PROBLEM: Is remap_page_range() working properly?

From: mc8835@mclink.it
Date: Fri Sep 22 2000 - 16:17:29 EST


Is remap_page_range working properly?

Keywords: memory management, kernel, /dev/mem, memory mapping

Version: Verified in Linux version 2.0.32 (root@porky.redhat.com)
(gcc version 2.7.2.3) #1 Wed Nov 19 00:46:45 EST 1997
But spotted also in the code of kernel 2.2.17 and 2.4.0-test1

Description of the problem:

I'm working on a research which requires me to allocate (on a linux
machine) some dma memory and then make it visible to a user process; I did
it using a small module to allocate the memory (using the get_dma_pages()
macro), lock it (I don't think it was really needed, but just to be sure),
and make its physical address available through the /proc filesystem; then
I mapped it to the user process calling, from the user process itself, the
mmap() system call on file "/dev/mem" (IE: the physical memory) with an
offset equal to the starting address of the kernel allocated memory (I
checked I had all the permissions I need).

Even though I managed to check that all the DMA transfers to and from the
allocated memory were performing correctly, I wasn't able to read anything
different from zeroes from the memory mapped in the user process, even
though the data transfered in it were definitely different from zero.

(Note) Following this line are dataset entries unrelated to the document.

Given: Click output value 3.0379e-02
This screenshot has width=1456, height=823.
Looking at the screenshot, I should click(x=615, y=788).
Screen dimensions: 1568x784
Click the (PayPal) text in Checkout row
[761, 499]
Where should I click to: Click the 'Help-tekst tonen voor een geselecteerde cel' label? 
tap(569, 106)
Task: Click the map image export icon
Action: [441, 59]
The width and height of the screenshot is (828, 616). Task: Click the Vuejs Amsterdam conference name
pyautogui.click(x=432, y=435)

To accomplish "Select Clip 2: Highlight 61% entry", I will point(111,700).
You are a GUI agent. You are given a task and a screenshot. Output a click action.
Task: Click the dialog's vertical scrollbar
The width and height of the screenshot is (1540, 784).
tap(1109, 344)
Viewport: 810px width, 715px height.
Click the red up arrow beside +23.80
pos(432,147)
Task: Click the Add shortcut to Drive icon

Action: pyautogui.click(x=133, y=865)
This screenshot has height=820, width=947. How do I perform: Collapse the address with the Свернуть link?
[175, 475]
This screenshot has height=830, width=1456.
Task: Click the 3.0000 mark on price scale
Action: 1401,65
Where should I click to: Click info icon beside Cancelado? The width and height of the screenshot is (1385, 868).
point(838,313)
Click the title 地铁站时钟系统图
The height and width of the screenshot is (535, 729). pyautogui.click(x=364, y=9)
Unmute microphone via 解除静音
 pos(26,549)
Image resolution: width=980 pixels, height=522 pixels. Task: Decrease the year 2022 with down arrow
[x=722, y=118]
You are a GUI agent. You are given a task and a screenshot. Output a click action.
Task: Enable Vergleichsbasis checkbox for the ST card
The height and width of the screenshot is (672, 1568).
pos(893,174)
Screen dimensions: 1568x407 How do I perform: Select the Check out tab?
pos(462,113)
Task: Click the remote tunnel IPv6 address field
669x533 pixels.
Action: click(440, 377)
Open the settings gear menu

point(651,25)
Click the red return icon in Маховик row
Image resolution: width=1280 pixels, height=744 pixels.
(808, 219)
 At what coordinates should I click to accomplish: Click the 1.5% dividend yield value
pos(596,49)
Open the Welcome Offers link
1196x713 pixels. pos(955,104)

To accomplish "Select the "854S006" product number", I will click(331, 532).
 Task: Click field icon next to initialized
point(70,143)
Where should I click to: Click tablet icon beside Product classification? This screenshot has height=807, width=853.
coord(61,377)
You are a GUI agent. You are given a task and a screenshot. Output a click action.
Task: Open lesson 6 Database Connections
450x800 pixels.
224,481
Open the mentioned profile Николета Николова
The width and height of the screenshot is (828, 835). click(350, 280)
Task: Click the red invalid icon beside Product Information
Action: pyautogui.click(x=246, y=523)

Since I wasn't able to understand where the problem was, I went through
the kernel code of mmap() for the /dev/mem (the exact function should be
mmap_mem()). I noticed that this system call maps the physical pages to
the virtual memory using the remap_page_range() function; so I checked it
as well, and from there I went through the remap_pmd_range() and
remap_pte_range() sub-functions; when I read the remap_pte_range() I
noticed something strange: the description of the remap_page_range()
function (and of its subfunctions remap_pmd_range() and remap_pte_range())
states:

>/*
> * maps a range of physical memory into the requested pages. the old
> * mappings are removed. any references to nonexistent pages results
> * in null mappings (currently treated as "copy-on-access")
> */

But the code in remap_pte_range() seems to behave exactly in the opposite
way; as far as I can see, it sets to null every page, _except_ "references
to nonexistent pages"! Here are the relevant lines of code taken from
kernel 2.0.32 (the file is mm/memory.c):

        do {
                pte_t oldpage = *pte;
                pte_clear(pte);
                if (offset >= high_memory || PageReserved(mem_map+MAP_NR(offset)))
                        set_pte(pte, mk_pte(offset, prot));
                forget_pte(oldpage);
                address += PAGE_SIZE;
                offset += PAGE_SIZE;
                pte++;
        } while (address < end);

Something very similar seems to happen for kernels 2.2.17 and 2.4.0-test1
in the same file as above (unfortunately I cannot test the behaviour of
the new kernels since I cannot afford to tamper too much with the machine
I'm working on; the best I can do is check the code):

        do {
                unsigned long mapnr;
                pte_t oldpage = *pte;
                pte_clear(pte);

                mapnr = MAP_NR(__va(phys_addr));
                if (mapnr >= max_mapnr || PageReserved(mem_map+mapnr))
                        set_pte(pte, mk_pte_phys(phys_addr, prot));
                forget_pte(oldpage);
                address += PAGE_SIZE;
                phys_addr += PAGE_SIZE;
                pte++;
        } while (address < end);

Look at the "if" line; the "pte_clear(pte)" before the "if" sets the
mapping to null, then the "if" create a new mapping _only_ if the physical
memory you want to allocate is larger than the physical memory of the
system or if the page you want to allocate is Reserved; otherwise no new
mapping is created. If I understand correctly the rest of the kernel code,
this is the opposite of what the coder intended to do.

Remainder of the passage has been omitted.